Data to use Block Start

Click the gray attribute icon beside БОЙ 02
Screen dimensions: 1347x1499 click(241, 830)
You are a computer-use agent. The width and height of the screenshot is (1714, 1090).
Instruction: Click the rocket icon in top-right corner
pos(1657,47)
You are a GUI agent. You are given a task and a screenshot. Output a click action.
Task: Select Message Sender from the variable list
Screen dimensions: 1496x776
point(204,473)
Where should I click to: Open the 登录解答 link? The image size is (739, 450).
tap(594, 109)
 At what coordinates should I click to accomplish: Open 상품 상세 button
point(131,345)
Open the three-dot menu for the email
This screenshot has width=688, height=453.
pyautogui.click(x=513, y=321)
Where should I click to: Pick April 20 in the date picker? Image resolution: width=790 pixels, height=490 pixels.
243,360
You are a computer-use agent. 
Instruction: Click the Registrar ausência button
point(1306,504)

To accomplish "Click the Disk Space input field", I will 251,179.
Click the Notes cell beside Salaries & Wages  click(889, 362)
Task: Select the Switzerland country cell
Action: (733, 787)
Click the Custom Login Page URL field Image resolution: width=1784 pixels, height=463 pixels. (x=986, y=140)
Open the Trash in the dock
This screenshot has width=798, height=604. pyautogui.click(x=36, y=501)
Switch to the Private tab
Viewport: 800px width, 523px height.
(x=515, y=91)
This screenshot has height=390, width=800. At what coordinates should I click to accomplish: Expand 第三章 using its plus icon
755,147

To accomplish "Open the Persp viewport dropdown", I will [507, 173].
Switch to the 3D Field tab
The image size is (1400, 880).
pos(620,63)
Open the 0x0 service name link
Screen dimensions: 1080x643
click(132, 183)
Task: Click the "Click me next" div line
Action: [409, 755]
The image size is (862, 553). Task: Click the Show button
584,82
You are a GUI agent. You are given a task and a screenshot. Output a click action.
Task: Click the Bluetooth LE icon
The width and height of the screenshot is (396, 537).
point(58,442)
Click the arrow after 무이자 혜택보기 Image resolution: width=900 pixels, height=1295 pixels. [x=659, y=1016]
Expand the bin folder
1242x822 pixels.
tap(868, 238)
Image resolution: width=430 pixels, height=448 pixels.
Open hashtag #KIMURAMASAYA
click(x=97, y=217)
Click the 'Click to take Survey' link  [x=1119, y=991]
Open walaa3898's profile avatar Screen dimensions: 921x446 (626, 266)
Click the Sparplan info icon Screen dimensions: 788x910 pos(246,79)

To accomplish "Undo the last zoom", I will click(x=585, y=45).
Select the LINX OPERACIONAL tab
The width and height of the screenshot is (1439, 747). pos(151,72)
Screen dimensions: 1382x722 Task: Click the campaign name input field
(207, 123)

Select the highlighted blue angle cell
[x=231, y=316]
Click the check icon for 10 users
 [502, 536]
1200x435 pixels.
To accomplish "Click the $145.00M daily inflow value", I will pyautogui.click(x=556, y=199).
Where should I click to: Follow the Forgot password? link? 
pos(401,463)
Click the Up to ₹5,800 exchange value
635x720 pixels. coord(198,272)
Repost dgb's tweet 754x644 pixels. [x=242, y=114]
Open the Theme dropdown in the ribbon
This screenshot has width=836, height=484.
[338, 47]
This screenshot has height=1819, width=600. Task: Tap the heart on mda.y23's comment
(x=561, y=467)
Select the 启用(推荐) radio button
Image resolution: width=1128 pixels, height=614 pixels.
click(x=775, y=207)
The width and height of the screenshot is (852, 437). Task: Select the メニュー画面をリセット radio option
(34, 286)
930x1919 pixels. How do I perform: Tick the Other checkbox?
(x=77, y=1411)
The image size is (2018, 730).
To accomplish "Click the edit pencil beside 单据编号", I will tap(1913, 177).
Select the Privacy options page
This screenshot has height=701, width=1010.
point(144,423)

Data to use Block End

— What is expected —
All of the material should be duplicated exactly.

— Completed task —
Click the gray attribute icon beside БОЙ 02
Screen dimensions: 1347x1499 click(241, 830)
You are a computer-use agent. The width and height of the screenshot is (1714, 1090).
Instruction: Click the rocket icon in top-right corner
pos(1657,47)
You are a GUI agent. You are given a task and a screenshot. Output a click action.
Task: Select Message Sender from the variable list
Screen dimensions: 1496x776
point(204,473)
Where should I click to: Open the 登录解答 link? The image size is (739, 450).
tap(594, 109)
 At what coordinates should I click to accomplish: Open 상품 상세 button
point(131,345)
Open the three-dot menu for the email
This screenshot has width=688, height=453.
pyautogui.click(x=513, y=321)
Where should I click to: Pick April 20 in the date picker? Image resolution: width=790 pixels, height=490 pixels.
243,360
You are a computer-use agent. 
Instruction: Click the Registrar ausência button
point(1306,504)

To accomplish "Click the Disk Space input field", I will 251,179.
Click the Notes cell beside Salaries & Wages  click(889, 362)
Task: Select the Switzerland country cell
Action: (733, 787)
Click the Custom Login Page URL field Image resolution: width=1784 pixels, height=463 pixels. (x=986, y=140)
Open the Trash in the dock
This screenshot has width=798, height=604. pyautogui.click(x=36, y=501)
Switch to the Private tab
Viewport: 800px width, 523px height.
(x=515, y=91)
This screenshot has height=390, width=800. At what coordinates should I click to accomplish: Expand 第三章 using its plus icon
755,147

To accomplish "Open the Persp viewport dropdown", I will [507, 173].
Switch to the 3D Field tab
The image size is (1400, 880).
pos(620,63)
Open the 0x0 service name link
Screen dimensions: 1080x643
click(132, 183)
Task: Click the "Click me next" div line
Action: [409, 755]
The image size is (862, 553). Task: Click the Show button
584,82
You are a GUI agent. You are given a task and a screenshot. Output a click action.
Task: Click the Bluetooth LE icon
The width and height of the screenshot is (396, 537).
point(58,442)
Click the arrow after 무이자 혜택보기 Image resolution: width=900 pixels, height=1295 pixels. [x=659, y=1016]
Expand the bin folder
1242x822 pixels.
tap(868, 238)
Image resolution: width=430 pixels, height=448 pixels.
Open hashtag #KIMURAMASAYA
click(x=97, y=217)
Click the 'Click to take Survey' link  [x=1119, y=991]
Open walaa3898's profile avatar Screen dimensions: 921x446 (626, 266)
Click the Sparplan info icon Screen dimensions: 788x910 pos(246,79)

To accomplish "Undo the last zoom", I will click(x=585, y=45).
Select the LINX OPERACIONAL tab
The width and height of the screenshot is (1439, 747). pos(151,72)
Screen dimensions: 1382x722 Task: Click the campaign name input field
(207, 123)

Select the highlighted blue angle cell
[x=231, y=316]
Click the check icon for 10 users
 [502, 536]
1200x435 pixels.
To accomplish "Click the $145.00M daily inflow value", I will pyautogui.click(x=556, y=199).
Where should I click to: Follow the Forgot password? link? 
pos(401,463)
Click the Up to ₹5,800 exchange value
635x720 pixels. coord(198,272)
Repost dgb's tweet 754x644 pixels. [x=242, y=114]
Open the Theme dropdown in the ribbon
This screenshot has width=836, height=484.
[338, 47]
This screenshot has height=1819, width=600. Task: Tap the heart on mda.y23's comment
(x=561, y=467)
Select the 启用(推荐) radio button
Image resolution: width=1128 pixels, height=614 pixels.
click(x=775, y=207)
The width and height of the screenshot is (852, 437). Task: Select the メニュー画面をリセット radio option
(34, 286)
930x1919 pixels. How do I perform: Tick the Other checkbox?
(x=77, y=1411)
The image size is (2018, 730).
To accomplish "Click the edit pencil beside 单据编号", I will tap(1913, 177).
Select the Privacy options page
This screenshot has height=701, width=1010.
point(144,423)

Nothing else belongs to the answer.